The first worldwide study of its kind has shown that women who are under 35 years of age and have been diagnosed with breast cancer are at an elevated risk of cancer progression. Health experts who have conducted the study have said that breast cancer is one of the most common forms of cancer. Nearly 2.3 million women are diagnosed with breast cancer each year. The authors of the study have said that usually, the survival rate of breast cancer is really good due to improved treatment, timely diagnosis, and regular screenings. Nevertheless, there has been very little information about secondary breast cancer until now. Experts have said that in secondary breast cancer, cancer spreads in other parts of the body and it becomes terminal. A meta-analysis of more than 400 studies has shown that the risk of breast cancer progression to other parts of the body varies from 6 to 22 percent. The authors of the study are going to present the findings of the study at the sixth International Consensus Conference for Advanced Breast Cancer. The findings of the study have shown some women are at a higher risk of secondary breast cancer along with those who have been detected with breast cancer below 35 years of age. Women who are diagnosed with larger tumors when they are diagnosed for the first time and those with particular types of the disease such as luminal B well are at an elevated risk.

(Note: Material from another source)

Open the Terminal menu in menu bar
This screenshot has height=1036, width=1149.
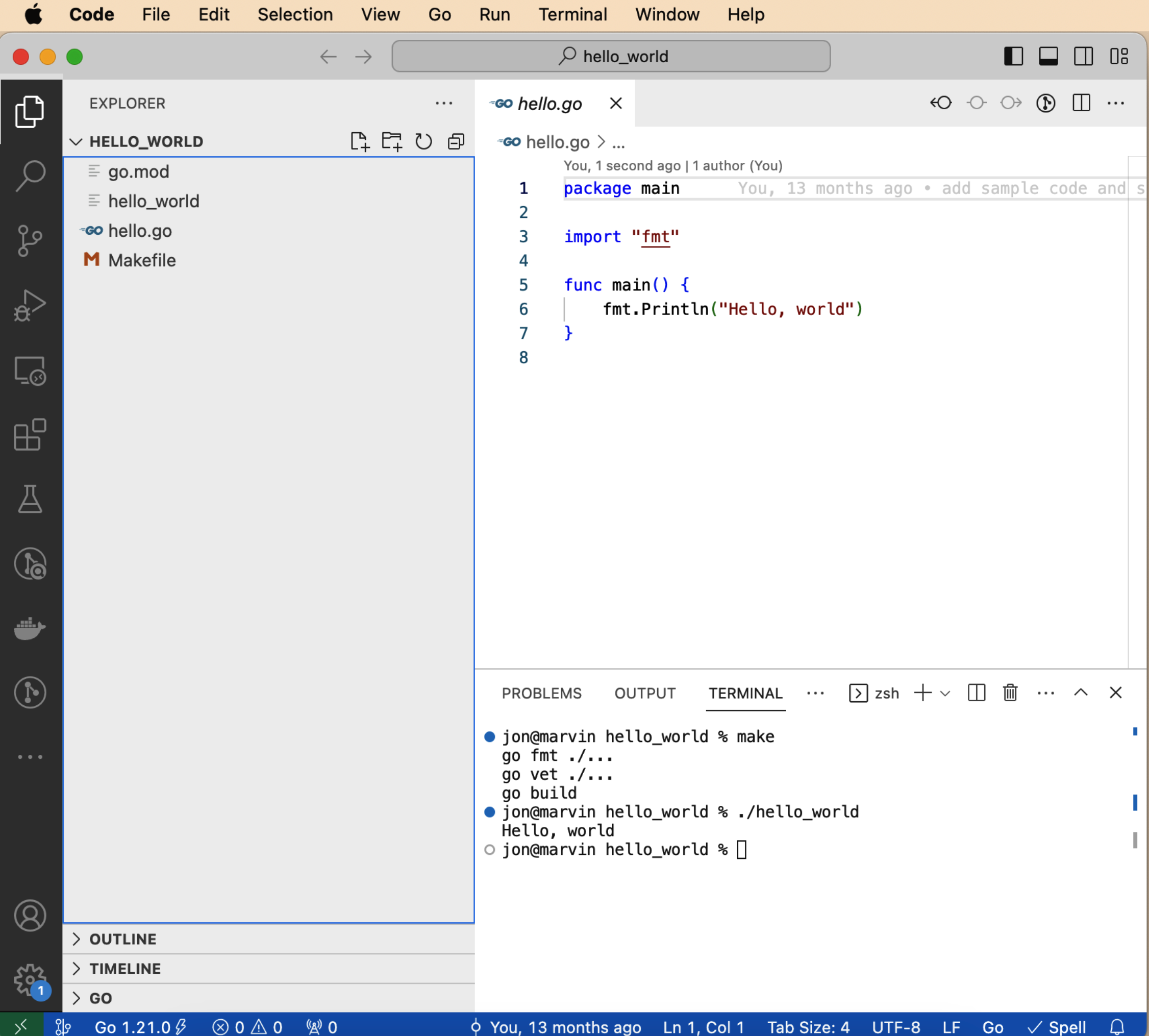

The senior research communication manager from the charitable trust Breast Cancer Now, Kotryna Temcinaite has said that the findings of the analysis offer vital insights into those women who are at a higher risk. Health experts have said that each month, nearly 1000 women lose their lives while fighting against fatal secondary breast cancer. Kotryna Temcinaite has said that health experts need to know more details about this terminal form of breast cancer so that they can find new ways and means to improve existing treatment or develop a new and more effective therapy for patients who are dealing with this devastating disease and for those who are scared of the diagnosis. New data shows women who are 35 years old or below who have been diagnosed with the primary form of breast cancer have the highest odds of being diagnosed with secondary breast cancer. The authors of the study have said that the findings show that the size of the tumor, the form of breast cancer, and the duration of time since the person has been detected with the primary breast cancer play a vital role in determining the risk of an individual. Scientists have said that secondary breast cancer starts developing many years after the first breast cancer diagnosis. Therefore, it becomes mandatory that health experts learn more about the disease and find more methods and ways to prevent it. In the study, health experts have analyzed the health records of tens of thousands of women from more than 400 studies from Europe, Asia, Africa, North and South America, and Oceania.
The study has noted that the overall threat of metastasis for the majority of breast cancer patients is somewhere between 6 to 22 percent. The authors of the new study have said that the range of risk is wide as it varies majorly depending on a whole array of various risk factors. Women who are diagnosed with breast cancer under the age of 35 years are at a 12.7 percent to 38 percent risk of reoccurrence of cancer and progression of cancer to other parts of the body. Women who are 50 years old and above are at a 3.7 percent to 28.6 percent risk of being diagnosed with cancer all over again or secondary breast cancer. The presenter of the study, Dr. Eileen Morgan has said that it might be because young women are usually diagnosed with a more aggressive form of breast cancer or they are diagnosed with the disease at an advanced stage. Dr. Eileen Morgan is associated with the International Agency for Research on Cancer (IARC). Breast cancer is one of the most common forms of cancer women are diagnosed with. The majority of women are detected with this type of cancer when their cancer is restricted to the breast or has transmitted to nearby tissues only. In some cases, cancer grows further and spreads to other parts of the body or it comes back in a different part of the body many years after the end of the initial care. At this stage, cancer becomes quite hard to treat and the risk of death is much greater than before.
Health officials have said that at this point, it is uncertain how many people have been diagnosed or can have metastasis breast cancer as cancer registries have not been collecting information regarding this. The findings of the study have also confirmed that women who are found with a specific type of breast cancer as well are at an increased risk of cancer progression to other parts of the body, especially those women who have been diagnosed with a form of cancer known as luminal B. Women who have been found with luminal B cancer are at a 4.2 percent to 35.5 percent risk of cancer spreading as compared to women who have been identified with luminal A cancer. A member of the Conference’s Scientific Committee, Dr. Shani Paluch-Shimon has said that the findings of the study are crucial for patients and their health care providers. Dr. Shani Paluch-Shimon is also the head of the breast cancer unit at Hadassah University Hospital in Israel.